Nel maggio 1951 Colleghi, allievi e studenti gli tributarono il più alto plauso in occasione del XXV
anno di insegnamento e fu edito un volume di scritti ma questo tangibile segno di ammirazione e di stima
assunse la veste triste di un omaggio alla Memoria.
Scopo principale della Sua attività di Maestro fu quello di creare una clinica bene attrezzata e di dare
mente ed opera alla risoluzione di un importante problema sociale: quello della sordità. Aveva dato infine
entusiasmo ed attività allo studio della audiologia che induceva ad una felice collaborazione il fisico il
medico ed il chirurgo.
La Sua attività didattica non fu meno eccellente ed esemplare. Nel 1940 pubblicò un Trattato di
Otorinolaringologia in tre volumi in collaborazione coi più autorevoli cultori della specialità e nel 1948
un Trattato di patologia e clinica otorinolaringologica.

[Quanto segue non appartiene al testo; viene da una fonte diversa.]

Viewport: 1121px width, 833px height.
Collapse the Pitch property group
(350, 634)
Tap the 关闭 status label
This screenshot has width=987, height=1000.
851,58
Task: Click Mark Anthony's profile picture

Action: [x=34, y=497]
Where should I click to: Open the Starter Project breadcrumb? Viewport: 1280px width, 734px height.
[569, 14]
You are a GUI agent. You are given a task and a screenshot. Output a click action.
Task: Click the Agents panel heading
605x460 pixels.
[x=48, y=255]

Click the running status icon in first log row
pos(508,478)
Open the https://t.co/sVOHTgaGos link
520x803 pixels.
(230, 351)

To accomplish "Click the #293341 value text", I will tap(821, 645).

Dalla Sua Scuola uscirono numerosi allievi ormai sparsi per tutta Italia. Docenti e Primari sono in
grado di attestare che il Maestro aveva ben seminato e che la messe era già divenuta abbondante e
fruttifera.
Fu Uomo di abitudini modeste, amava la vita semplice e fu costantemente entusiasta del suo lavoro
professionale e scientifico. Accettò con rassegnazione al termine dell'ultima guerra ciò che sembrò un
crudele destino anche se a compierlo ne ebbe per maggior parte l'umana malvagità. Nel pieno vigore della
sua attività intellettuale e fisica fu colpito da un male senza speranza. Ebbe affettuose solenni onoranze
funebri e le parole che dissi sul feretro nel cortile dell'Archiginnasio vennero spontanee dal cuore al mio
labbro per il ricordo dei desideri e delle speranze che Egli mi aveva manifestate e che si riassumevano
nella conservazione della cattedra che Egli aveva illustrata e nella attuazione dei progetti e degli scopi che
Egli aveva con nobiltà di animo perseguiti per tutta la vita.